## Instructions to follow
In the strategic leadership notes below, condense the section that begins "Top Management Teams" into one short paragraph that keeps its main points.

Strategic Leadership requires the ability to

  • maintain flexibility
  • empower others to create strategic change through selecting and implementing a firms strategies as necessary

Strategic Leadership is

  • multi-functional work involving working through others
  • consideration of the entire enterprise rather than just a sub-unit
  • a managerial frame of reference

Effective Strategic Leaders

  • manage the firms operations effectively
  • sustain a high performance over time
  • understand how their decisions affect the internal systems in use by the firm
  • ask feedback from peers, superiors and employees about their decisions and vision

The Role of Top-Level Managers

  • Managers often use their choice when making strategic decisions and implementing strategies
  • Factors affecting the amount of decision making discretion
    • External environmental sources
    • Characteristics of the organization
    • Characteristics of the manager

Factors Affecting Managerial Discretion

a) External Environment
  • Industry Structure
  • Rate of Market growth
  • Number and type of competitors
  • Degree to which products can be differentiated
b) Characteristics of the Organization
  • Size
  • Age
  • Culture
  • Availability of resources
  • Patterns of interaction among employees
c) Characteristics of Manager
  • Tolerance for ambiguity
  • Commitment to the firm and its desired strategic outcomes
  • Interpersonal skills
  • Aspiration level
  • Degree of self confidence
d) Managerial Discretion
  • The degree of freedom for action when making strategic decisions especially those concerned with effective implementation of strategies
  • How managers exercise discretion when determining appropriate strategic actions is critical to the firms success

Top Management Teams

  • Composed of the key managers who are responsible for selecting and implementing the firms strategies
  • A heterogeneous top management team:
    • has varied expertise and knowledge
    • can draw on multiple perspectives
    • will evaluate alternative strategies
    • builds consensus
    • have difficulty functioning effectively as a team
    • requires effective management of the team to facilitate the process of decision making
    • are associated positively with innovation and strategic change
    • may force the team or members to think outside of the box and be more creative

CEO and Top Management Team Power

  • Higher performance is achieved when board of directors are more directly involved in shaping strategic direction
  • A powerful CEO may:
    • appoint sympathetic outside board members
    • have inside board members who report to the CEO
    • have significant control over the boards actions
    • may also hold the position of chairman of the board (CEO duality)

## Supplied information
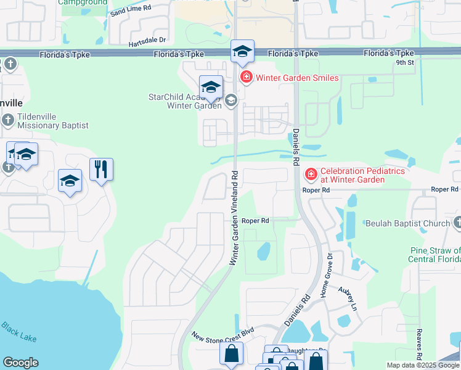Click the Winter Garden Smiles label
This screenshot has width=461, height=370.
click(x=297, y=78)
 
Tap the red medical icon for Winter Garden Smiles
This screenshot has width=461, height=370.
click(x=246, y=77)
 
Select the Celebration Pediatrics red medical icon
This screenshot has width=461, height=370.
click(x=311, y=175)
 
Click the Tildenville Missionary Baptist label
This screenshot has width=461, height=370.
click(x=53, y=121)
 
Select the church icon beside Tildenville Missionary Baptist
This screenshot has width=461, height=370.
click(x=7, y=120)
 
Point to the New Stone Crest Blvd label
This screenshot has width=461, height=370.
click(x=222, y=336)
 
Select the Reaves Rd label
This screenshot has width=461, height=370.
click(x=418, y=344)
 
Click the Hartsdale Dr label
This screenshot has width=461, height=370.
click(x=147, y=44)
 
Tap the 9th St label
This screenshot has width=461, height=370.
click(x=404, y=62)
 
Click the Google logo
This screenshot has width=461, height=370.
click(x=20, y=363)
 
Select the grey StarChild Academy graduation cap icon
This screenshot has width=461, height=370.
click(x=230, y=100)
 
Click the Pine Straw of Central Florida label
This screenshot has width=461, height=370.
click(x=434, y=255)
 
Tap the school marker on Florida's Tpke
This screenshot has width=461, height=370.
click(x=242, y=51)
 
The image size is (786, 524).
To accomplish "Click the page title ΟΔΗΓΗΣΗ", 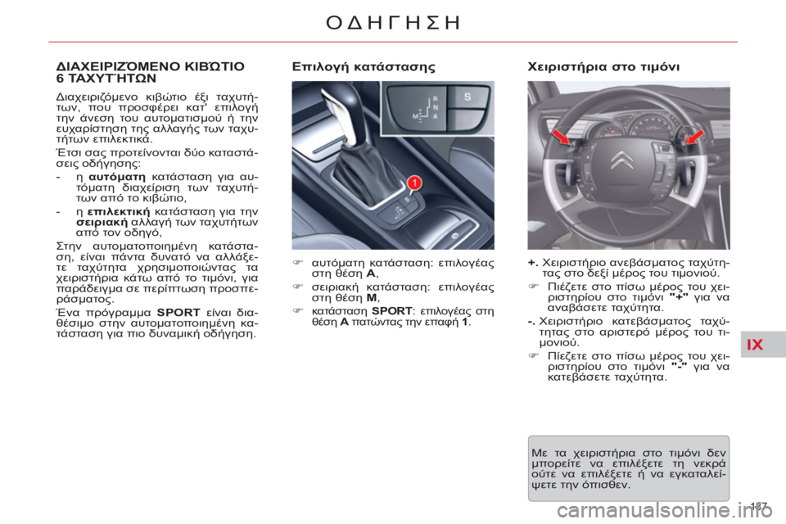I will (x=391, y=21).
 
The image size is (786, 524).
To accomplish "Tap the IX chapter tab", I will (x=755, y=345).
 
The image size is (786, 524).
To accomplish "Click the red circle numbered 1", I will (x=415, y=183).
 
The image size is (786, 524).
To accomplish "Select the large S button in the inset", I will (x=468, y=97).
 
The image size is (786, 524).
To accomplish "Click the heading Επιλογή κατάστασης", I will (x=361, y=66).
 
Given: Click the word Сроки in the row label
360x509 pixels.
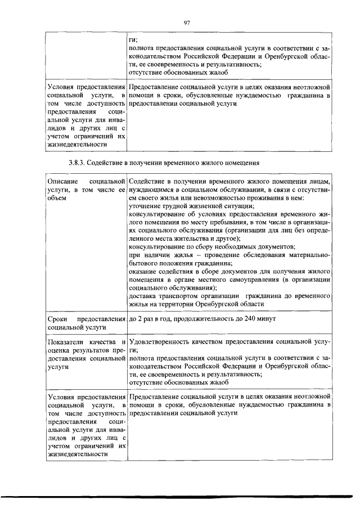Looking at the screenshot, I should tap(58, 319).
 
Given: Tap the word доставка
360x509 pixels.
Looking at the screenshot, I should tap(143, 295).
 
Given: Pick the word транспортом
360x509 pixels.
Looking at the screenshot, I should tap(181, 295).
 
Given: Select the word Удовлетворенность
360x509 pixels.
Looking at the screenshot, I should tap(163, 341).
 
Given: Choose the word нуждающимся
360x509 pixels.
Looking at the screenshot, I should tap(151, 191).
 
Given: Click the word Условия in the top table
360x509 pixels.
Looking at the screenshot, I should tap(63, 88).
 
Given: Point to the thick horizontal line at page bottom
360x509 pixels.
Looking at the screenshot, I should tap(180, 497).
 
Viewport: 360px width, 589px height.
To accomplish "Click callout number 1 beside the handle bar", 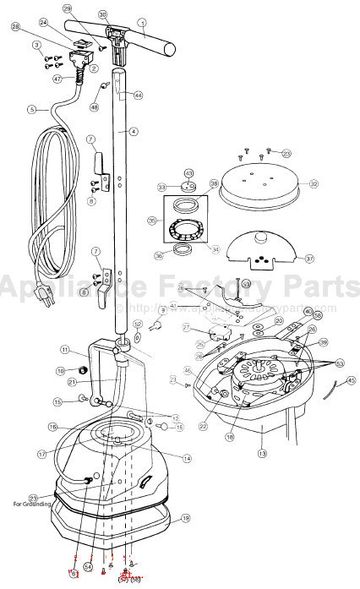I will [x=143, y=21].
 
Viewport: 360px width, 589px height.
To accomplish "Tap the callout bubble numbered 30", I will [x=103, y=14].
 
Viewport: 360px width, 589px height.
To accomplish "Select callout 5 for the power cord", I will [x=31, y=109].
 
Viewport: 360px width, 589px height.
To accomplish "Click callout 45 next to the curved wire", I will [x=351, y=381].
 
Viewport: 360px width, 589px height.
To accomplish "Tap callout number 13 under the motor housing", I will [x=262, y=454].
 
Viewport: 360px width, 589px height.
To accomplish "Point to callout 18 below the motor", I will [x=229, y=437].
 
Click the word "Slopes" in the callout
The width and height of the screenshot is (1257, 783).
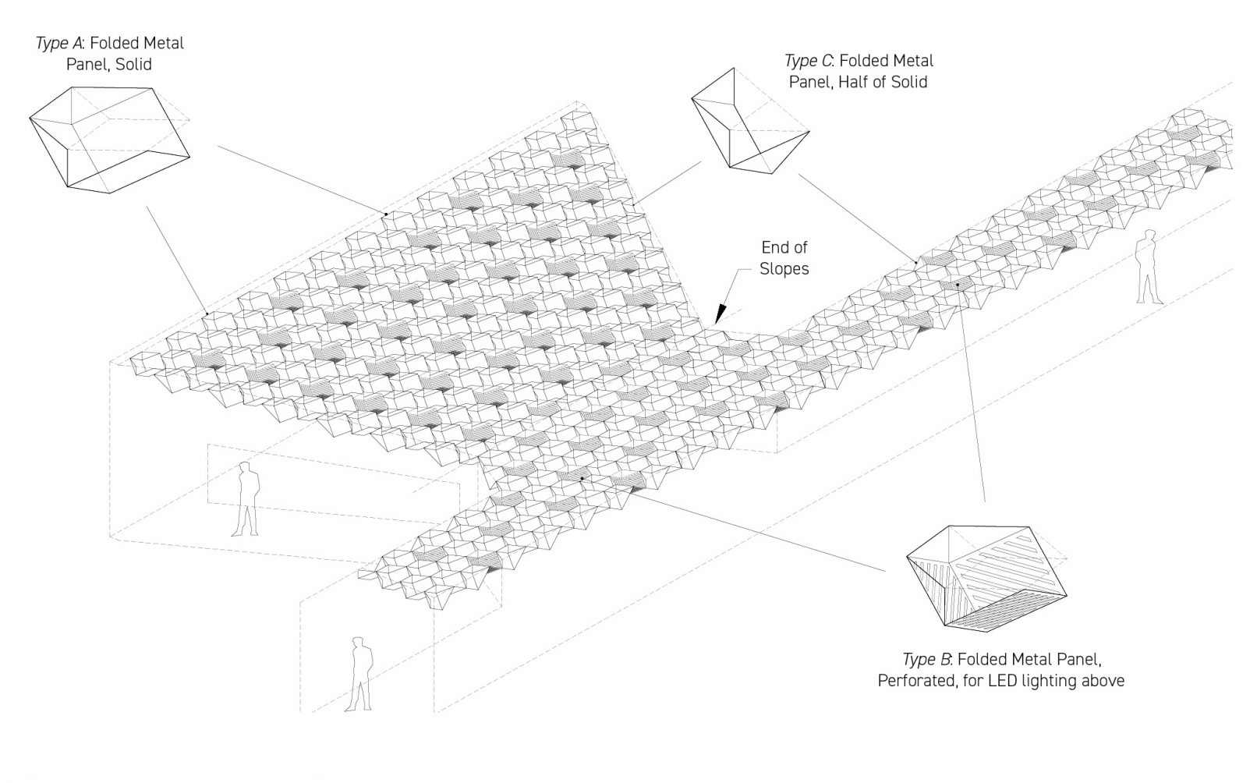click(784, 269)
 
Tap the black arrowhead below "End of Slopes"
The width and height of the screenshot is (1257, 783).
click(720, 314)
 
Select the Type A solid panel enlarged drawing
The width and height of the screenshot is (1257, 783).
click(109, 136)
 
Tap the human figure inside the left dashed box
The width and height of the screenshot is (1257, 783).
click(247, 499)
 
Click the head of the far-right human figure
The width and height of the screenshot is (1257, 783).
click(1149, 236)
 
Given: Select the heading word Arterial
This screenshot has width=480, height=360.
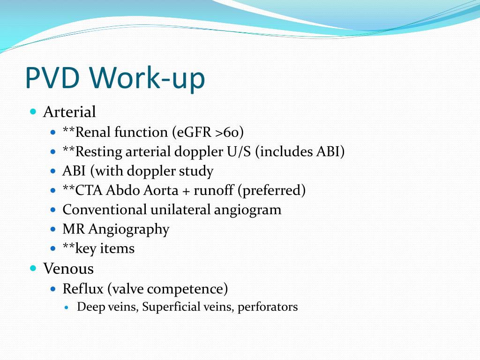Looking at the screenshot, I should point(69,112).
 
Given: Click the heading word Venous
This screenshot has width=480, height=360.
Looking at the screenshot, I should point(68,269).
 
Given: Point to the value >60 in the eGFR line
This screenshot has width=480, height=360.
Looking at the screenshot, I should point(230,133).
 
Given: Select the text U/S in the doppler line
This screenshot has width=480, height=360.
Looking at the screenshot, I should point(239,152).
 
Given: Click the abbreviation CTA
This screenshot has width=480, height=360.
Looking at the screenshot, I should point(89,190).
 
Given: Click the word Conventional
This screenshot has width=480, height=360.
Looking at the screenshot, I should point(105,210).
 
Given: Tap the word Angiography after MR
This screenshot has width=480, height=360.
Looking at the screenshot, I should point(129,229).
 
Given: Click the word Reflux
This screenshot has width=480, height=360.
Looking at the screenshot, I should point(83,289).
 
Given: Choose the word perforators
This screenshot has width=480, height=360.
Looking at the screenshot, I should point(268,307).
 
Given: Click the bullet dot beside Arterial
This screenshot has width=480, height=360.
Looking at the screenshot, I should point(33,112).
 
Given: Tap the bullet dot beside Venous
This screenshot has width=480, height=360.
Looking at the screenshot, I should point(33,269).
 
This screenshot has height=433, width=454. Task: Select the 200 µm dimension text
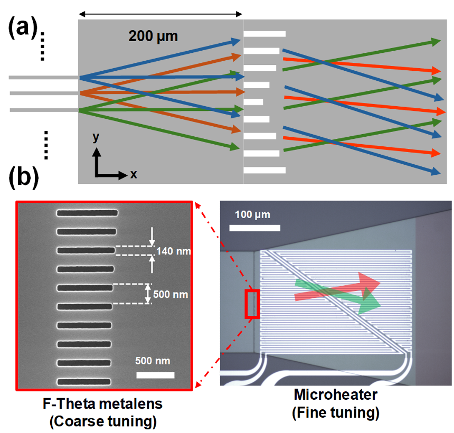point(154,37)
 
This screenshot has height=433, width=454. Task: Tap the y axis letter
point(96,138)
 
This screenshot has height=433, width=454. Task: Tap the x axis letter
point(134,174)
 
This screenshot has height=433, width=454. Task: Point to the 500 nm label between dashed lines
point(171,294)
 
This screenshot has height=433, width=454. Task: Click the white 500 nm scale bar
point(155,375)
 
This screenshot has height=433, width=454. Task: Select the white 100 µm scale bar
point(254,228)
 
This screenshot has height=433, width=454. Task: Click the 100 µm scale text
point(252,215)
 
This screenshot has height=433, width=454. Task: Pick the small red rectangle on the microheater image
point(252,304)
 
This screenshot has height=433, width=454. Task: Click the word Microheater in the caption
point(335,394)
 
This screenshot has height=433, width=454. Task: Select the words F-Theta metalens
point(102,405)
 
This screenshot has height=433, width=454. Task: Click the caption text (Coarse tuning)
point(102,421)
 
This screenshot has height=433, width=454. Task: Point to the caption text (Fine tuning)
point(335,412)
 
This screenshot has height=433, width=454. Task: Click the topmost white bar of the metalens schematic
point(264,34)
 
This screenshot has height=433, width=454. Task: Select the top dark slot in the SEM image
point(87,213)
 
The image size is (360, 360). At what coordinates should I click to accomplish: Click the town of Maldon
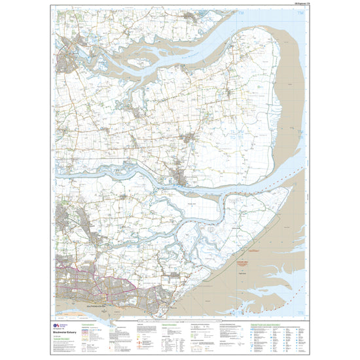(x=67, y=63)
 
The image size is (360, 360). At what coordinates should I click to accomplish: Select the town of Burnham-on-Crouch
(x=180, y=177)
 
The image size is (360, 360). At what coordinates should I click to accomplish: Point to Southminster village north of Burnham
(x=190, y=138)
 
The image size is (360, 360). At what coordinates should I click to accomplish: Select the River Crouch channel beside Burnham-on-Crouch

## Response to this task
Top management teams consist of the key managers responsible for selecting and implementing the firm's strategies. A heterogeneous team brings varied expertise and knowledge, draws on multiple perspectives, evaluates alternative strategies and builds consensus. It is associated positively with innovation and strategic change and may push members to think more creatively. It can also have difficulty functioning effectively as a team and requires effective management to facilitate decision making.